ACTIVITY:
In the reply, give back exactly the lines from the one with "1360x768 pixels. Task: Click" through the last line of the records, without pictures.

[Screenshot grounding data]
******

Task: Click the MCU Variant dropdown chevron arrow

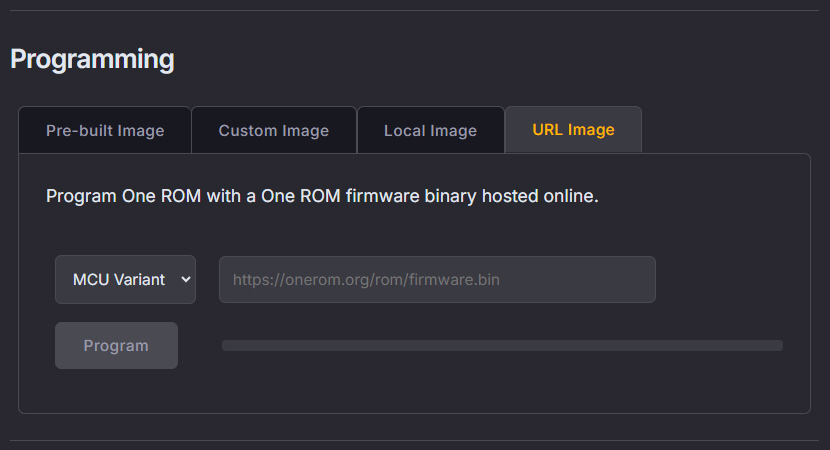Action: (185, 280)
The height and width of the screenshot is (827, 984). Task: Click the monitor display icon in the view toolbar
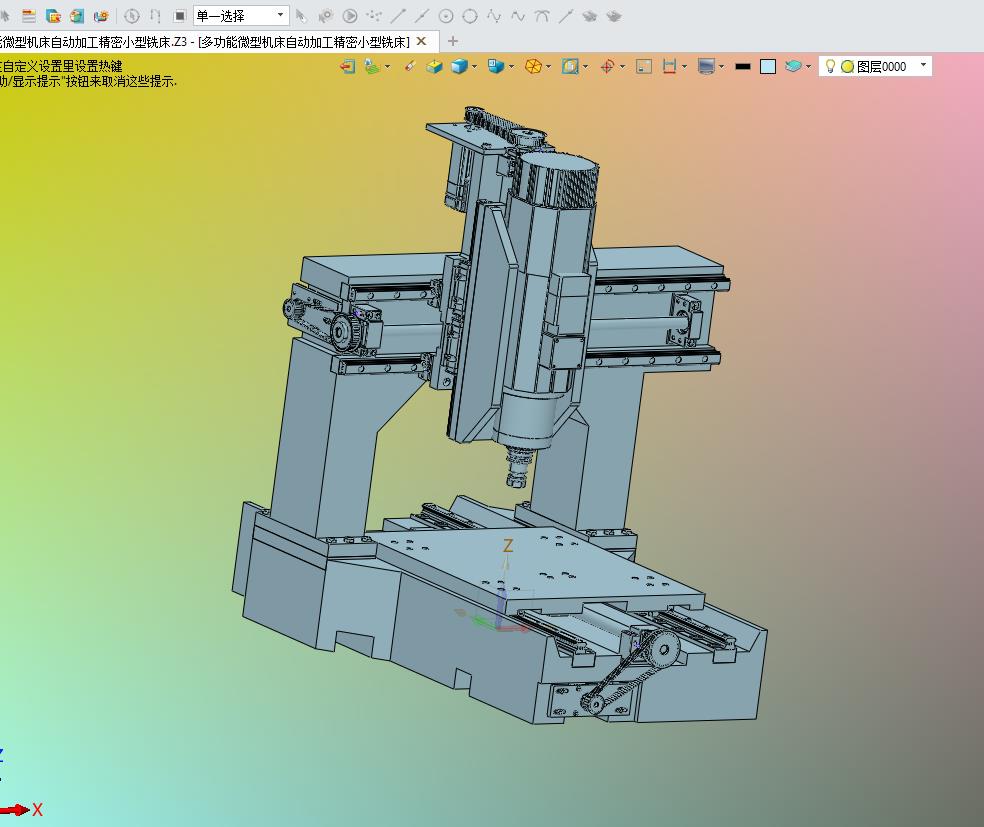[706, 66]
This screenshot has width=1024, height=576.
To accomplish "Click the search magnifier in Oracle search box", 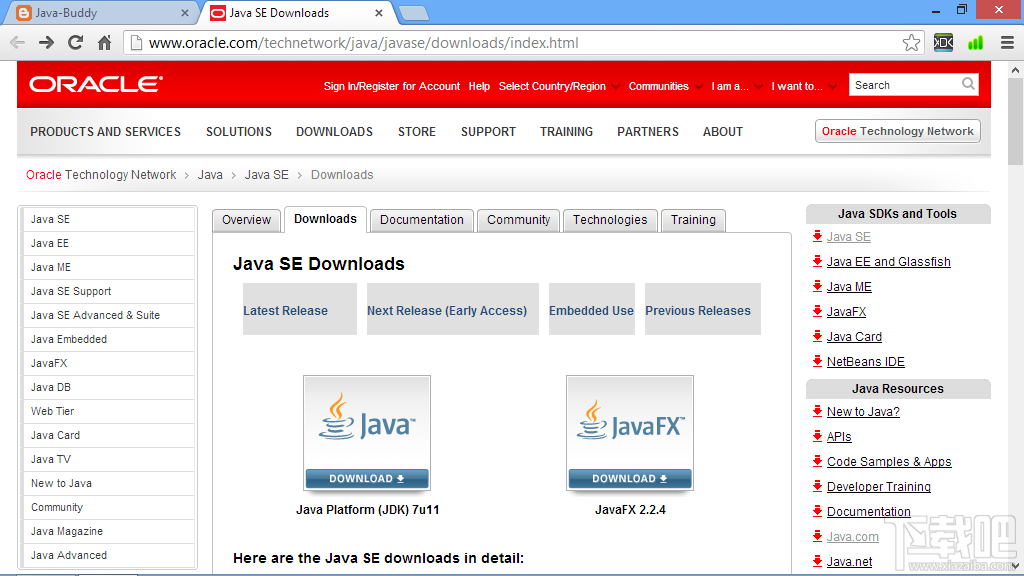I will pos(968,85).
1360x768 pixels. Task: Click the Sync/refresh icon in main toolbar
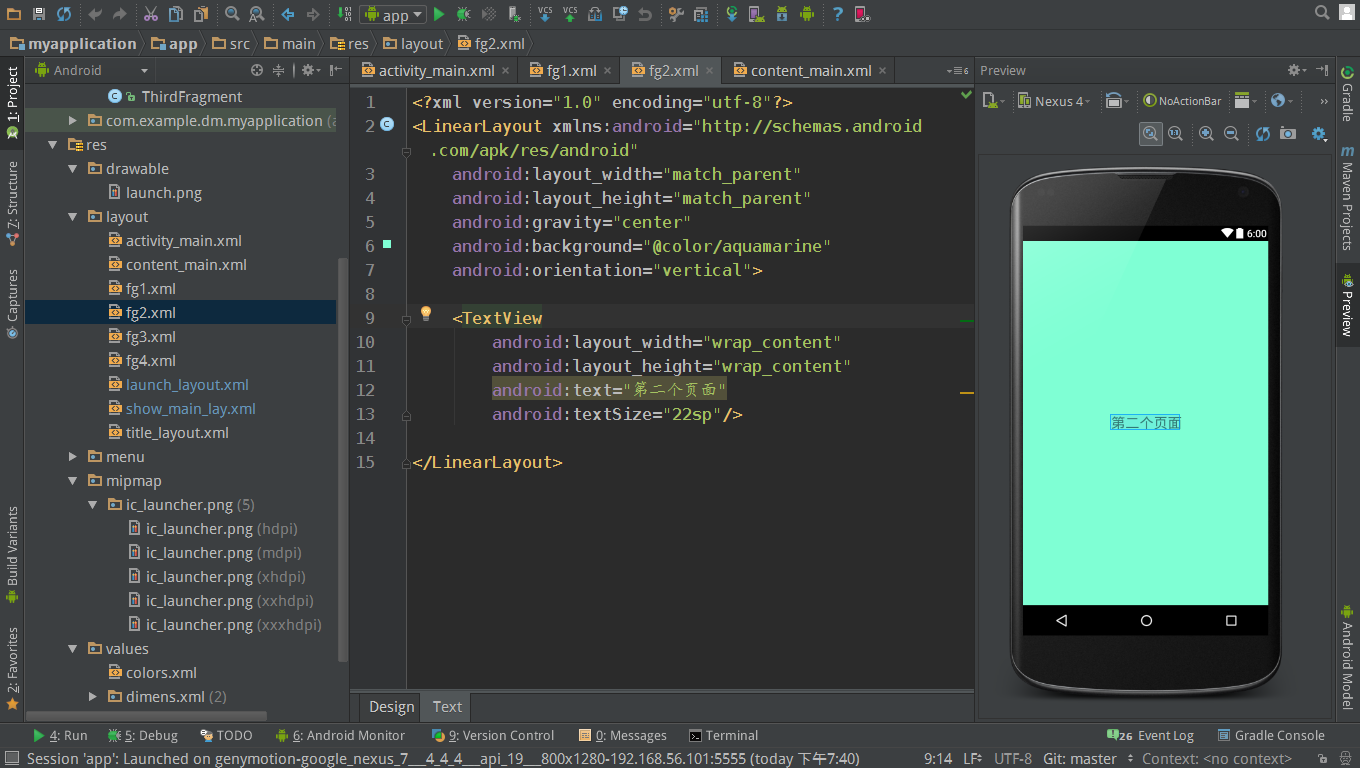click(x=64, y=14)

******

ANSWER BOX:
1360x768 pixels. Task: Click the Sync/refresh icon in main toolbar
click(x=64, y=14)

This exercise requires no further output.